Malli booked passage aboard a boat to take her to Palestine. Just as she sailed from Germany, war broke out. Her ship took her to England where she was given refuge and work as a kindergarten teacher in Birmingham, an industrial city in the north of England. Explains Malli: “England was at war and the women had to work. The government opened schools to care for the children, and I was given a job for the next four years.” While working as a teacher, Malli perfected her English and began to save money for a new ticket to Palestine. At the end of the war, she boarded a ship from England to the Holy Land.
Malli chose to live in a kibbutz, a collective community. Located in the Judean Hills between Jerusalem and Hebron, Kibbutz Kfar Etzion was surrounded by Arab villages and in a vulnerable position. Palestine was under British rule, and the Jews had no ammunition with which to defend themselves. It was decided that the mothers of the children and Malli, the kibbutz kindergarten teacher, would take the youngsters to Jerusalem where they would be safe.
When the kibbutz was attacked by Arab forces on May 14, 1949, the inhabitants had no choice but to raise the white flag of surrender. In the Kfar Etzion massacre, 157 Jewish inhabitants of of the kibbutz, men and women, young and old, were murdered. Malli’s action had saved the lives of the children of Kibbutz Kfar Etzion.
Malli continued to work as a kindergarten teacher in Tel Aviv before deciding to join her brother in the United States. In New York, she quickly found work as a kindergarten teacher in a Jewish school in Queens. “I spoke both English and Hebrew,” she explains. “They wanted the children to learn both languages. I taught kindergarten in Queens for many years.”
Malli moved to Washington Heights, enjoying the area and its parks. Most of all, she loved making pottery, which she counted as her true vocation. “I really have been involved emotionally with clay. It’s the most wonderful medium.” explains the centenarian.
Asked to elaborate, Malli offers: “I fell in love with clay. You really can impress your own feeling with clay. Clay has got something which goes into emotions,” she says, gesturing towards her heart.
After studying at Alfred University, a leading New York Design College, Malli devoted her time to pottery. “I worked 24 hours a day at my pottery,” say Malli. She bought a wheel and installed it in her apartment in Cabrini Terrace. “I had a wheel in my bedroom; it got so messy that I had to give it up.” But word had spread, and neighbors were quick to purchase the beautifully glazed pottery Malli made by throwing on the wheel and by handbuilding.

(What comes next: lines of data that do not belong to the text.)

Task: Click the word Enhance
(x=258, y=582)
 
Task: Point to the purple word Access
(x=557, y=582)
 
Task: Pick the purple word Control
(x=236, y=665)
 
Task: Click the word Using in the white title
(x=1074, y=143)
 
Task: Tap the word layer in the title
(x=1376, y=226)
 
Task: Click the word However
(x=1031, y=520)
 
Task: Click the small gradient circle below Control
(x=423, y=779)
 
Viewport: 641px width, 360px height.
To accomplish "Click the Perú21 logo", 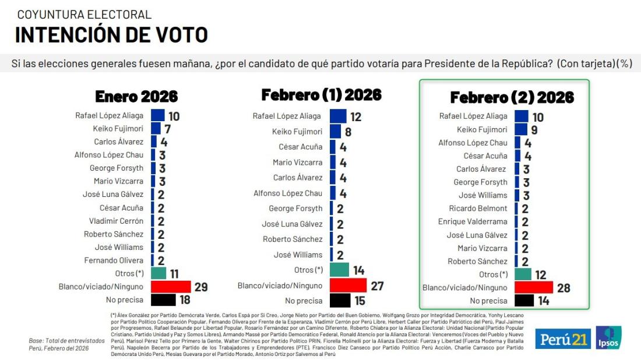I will point(562,338).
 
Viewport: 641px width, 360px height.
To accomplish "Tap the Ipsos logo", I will point(608,338).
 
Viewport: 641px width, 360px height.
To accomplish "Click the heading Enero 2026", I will point(136,96).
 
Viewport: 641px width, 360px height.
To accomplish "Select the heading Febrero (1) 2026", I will point(321,95).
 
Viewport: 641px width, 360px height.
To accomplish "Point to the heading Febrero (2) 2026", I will point(512,97).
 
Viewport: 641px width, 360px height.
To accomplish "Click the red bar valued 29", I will point(171,287).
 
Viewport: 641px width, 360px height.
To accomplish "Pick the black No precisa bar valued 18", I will point(163,300).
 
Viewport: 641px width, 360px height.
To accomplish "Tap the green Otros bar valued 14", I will point(339,270).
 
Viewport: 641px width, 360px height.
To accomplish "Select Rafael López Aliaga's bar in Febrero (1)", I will point(338,116).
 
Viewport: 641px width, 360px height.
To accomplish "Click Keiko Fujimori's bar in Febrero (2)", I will point(521,129).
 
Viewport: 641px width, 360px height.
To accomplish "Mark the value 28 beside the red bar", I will point(563,288).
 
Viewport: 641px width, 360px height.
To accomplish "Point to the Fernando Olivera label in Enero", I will point(114,260).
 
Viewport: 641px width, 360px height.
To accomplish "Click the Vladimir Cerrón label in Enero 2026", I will point(116,221).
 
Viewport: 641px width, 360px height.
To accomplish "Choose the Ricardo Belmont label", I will point(478,209).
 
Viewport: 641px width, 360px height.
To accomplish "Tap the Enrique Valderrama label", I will point(473,222).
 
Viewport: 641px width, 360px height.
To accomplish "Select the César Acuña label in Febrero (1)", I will point(300,147).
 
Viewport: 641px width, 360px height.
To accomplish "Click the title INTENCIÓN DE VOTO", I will point(111,35).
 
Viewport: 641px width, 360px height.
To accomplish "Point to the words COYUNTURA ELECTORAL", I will point(84,15).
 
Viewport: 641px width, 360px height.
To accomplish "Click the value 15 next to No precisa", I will point(359,301).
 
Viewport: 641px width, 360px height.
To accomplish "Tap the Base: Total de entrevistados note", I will point(66,340).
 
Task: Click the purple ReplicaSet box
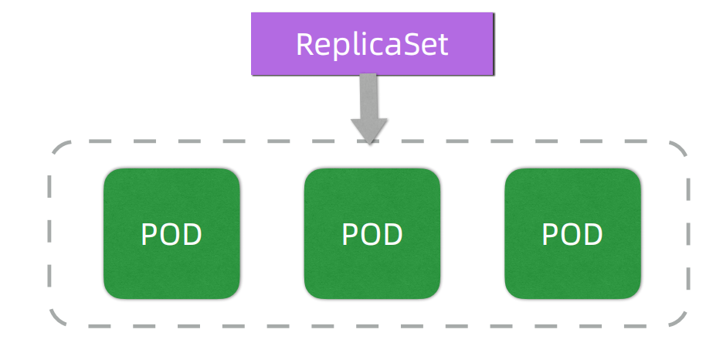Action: pyautogui.click(x=372, y=44)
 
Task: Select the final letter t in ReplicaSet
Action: pyautogui.click(x=443, y=45)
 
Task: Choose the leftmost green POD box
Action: pyautogui.click(x=171, y=234)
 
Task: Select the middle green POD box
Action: pyautogui.click(x=372, y=234)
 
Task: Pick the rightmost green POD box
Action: pyautogui.click(x=572, y=234)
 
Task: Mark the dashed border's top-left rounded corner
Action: pyautogui.click(x=57, y=151)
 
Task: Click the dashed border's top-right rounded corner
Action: pyautogui.click(x=679, y=151)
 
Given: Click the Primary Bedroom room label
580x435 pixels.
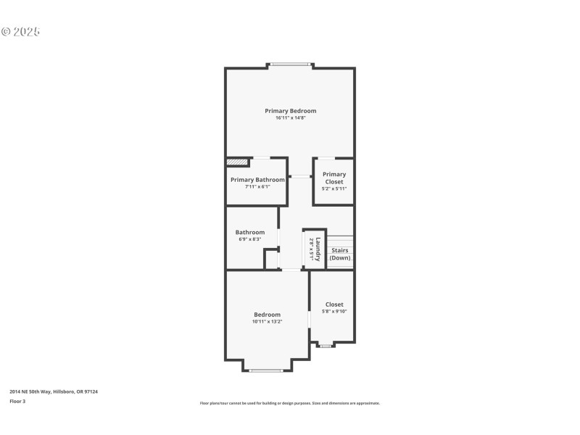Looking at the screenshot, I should coord(290,111).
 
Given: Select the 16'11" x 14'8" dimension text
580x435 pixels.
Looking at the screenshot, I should coord(290,118).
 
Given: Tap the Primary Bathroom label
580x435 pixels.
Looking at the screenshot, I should coord(257,180).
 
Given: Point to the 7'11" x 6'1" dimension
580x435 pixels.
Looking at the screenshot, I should coord(257,187).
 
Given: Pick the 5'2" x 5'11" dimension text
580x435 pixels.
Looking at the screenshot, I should coord(334,188).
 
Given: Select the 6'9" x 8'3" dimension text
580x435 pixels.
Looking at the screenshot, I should coord(249,239).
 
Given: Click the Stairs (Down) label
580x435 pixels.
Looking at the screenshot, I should coord(340,254).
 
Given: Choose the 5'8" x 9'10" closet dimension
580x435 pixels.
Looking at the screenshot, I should coord(334,312).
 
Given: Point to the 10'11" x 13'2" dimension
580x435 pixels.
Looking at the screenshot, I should coord(267,322).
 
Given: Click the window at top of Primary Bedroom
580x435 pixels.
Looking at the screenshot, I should coord(291,65).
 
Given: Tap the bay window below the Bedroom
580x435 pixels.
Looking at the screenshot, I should coord(266,370).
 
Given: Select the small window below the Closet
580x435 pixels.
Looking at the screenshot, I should coord(326,346).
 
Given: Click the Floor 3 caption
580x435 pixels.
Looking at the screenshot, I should coord(17,400).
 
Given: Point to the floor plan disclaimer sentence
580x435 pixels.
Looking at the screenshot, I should coord(289,403).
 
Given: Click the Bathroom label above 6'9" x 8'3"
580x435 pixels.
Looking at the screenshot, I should coord(249,232).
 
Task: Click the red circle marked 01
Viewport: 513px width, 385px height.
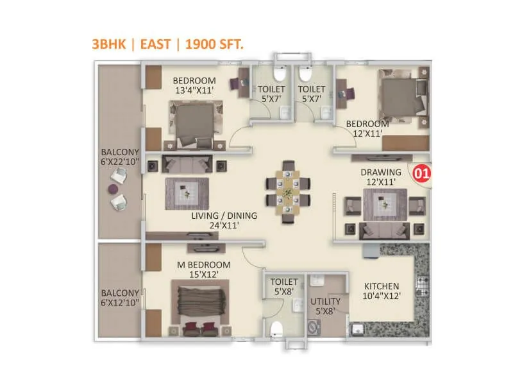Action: [x=421, y=173]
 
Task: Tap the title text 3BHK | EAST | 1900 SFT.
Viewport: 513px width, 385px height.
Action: [x=167, y=44]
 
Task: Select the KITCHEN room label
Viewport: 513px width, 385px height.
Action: [x=382, y=286]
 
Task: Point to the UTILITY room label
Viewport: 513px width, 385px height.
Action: [x=326, y=301]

Malli’s skill and dedication became legendary. She became known as “The Pottery Lady.” In 1990, she made an appearance on the David Letterman Show. She was introduced as a lady who could “turn a lowly lump of clay into a work of art.” Malli and David both centered clay on matching pottery wheels and she instructed him on how to throw a pot. She also managed to engage in a spirited water fight with the TV host. She won.
Says Malli: “I love the wheel. But you can’t really separate throwing and handbuilding. You have to do both to get what you want.” As for her beautiful glazes, Malli explains that she first had to learn the chemistry behind the colors. “When you have something nice, you can make it nicer with glazing.”
Asked to show examples of her favorite pieces, she admits: “I have nothing left. I gave it all away.” This reporter suggests the absence of pottery in the home of a potter known as The Pottery Lady, is the sign of a generous heart, a creative spirit, a lifetime of working with clay and a fabulous New York woman. Congratulations to you on your 100th birthday, Malli Rembacz, The Pottery Lady.